Patients with M. abscessus otomastoiditis received drug treatment for a mean duration of 3 months (range 28–150 days) and 1.8 episodes of surgery. Five patients with M. abscessus otomastoiditis received clarithromycin monotherapy; 5 received multidrug therapy with fluoroquinolones (n = 3), fluoroquinolones, rifampin, and ethambutol (n = 1), or meropenem (n = 1 (Appendix Table).
Complications of surgery comprised delayed wound healing (n = 4) and fistula formation (n = 2; Appendix Table). Two patients underwent incus removal and later chain reconstruction surgery (patients 7 and 8). In 1 patient, the infection spread and caused culture-proven cervical lymphadenitis, a retroauricular abscess, fistula, and facial nerve palsy.

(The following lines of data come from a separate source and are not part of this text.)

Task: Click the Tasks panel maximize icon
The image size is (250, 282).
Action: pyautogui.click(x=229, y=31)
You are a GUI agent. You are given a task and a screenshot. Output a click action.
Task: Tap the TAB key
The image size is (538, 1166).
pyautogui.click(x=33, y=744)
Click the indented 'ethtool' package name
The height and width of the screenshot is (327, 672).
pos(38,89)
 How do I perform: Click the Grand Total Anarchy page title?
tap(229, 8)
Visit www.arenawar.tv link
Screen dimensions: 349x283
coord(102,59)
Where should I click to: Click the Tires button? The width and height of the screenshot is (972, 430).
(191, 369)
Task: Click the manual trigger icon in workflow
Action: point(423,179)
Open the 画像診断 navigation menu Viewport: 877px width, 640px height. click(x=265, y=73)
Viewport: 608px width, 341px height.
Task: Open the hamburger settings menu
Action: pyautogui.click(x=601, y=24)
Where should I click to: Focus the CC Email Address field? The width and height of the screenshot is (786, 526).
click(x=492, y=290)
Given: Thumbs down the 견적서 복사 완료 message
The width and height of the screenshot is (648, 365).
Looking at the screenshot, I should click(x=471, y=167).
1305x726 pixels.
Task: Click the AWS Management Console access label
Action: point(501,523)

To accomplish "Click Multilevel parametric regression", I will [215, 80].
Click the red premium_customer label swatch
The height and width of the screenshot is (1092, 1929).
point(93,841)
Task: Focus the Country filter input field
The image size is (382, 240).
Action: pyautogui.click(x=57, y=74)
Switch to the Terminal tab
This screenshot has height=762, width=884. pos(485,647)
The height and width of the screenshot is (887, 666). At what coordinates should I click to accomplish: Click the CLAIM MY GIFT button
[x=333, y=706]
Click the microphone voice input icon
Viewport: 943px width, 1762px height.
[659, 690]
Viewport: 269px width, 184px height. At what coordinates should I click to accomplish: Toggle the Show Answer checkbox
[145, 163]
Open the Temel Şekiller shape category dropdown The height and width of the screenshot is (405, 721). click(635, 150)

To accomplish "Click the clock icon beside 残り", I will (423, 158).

Eight patients were eventually cured, defined by symptomatic improvement and in some cases confirmed by negative cultures. Two patients were still receiving treatment at the time of data collection. Five patients had persistent conductive hearing loss after treatment (42%; range 30–80 dB; Appendix Table).
American Thoracic Society guidelines for treatment of soft tissue and bone infections caused by M. abscessus advocate 4–6 months of therapy with a macrolide, an aminoglycoside and cefoxitin or a carbapenem, based on in vitro drug susceptibility test results, combined with surgical debridement when possible (1). Treatment regimens in this study deviated in duration and content; clarithromycin monotherapy is likely to invoke resistance (1) and no evidence supports fluoroquinolone use (1). Moreover, use of parenteral agents was limited; its reasoning was not generally captured during file review.
M. abscessus otomastoiditis is a serious, potentially emerging condition that affects children who have had previous infections, tympanostomy tubes, and ototopical antimicrobial drug or steroid use in the Netherlands. The diagnostic delay and treatment regimens warrant improvement to prevent deterioration, additional episodes of surgery, acquired drug resistance, and to prevent or limit permanent hearing loss.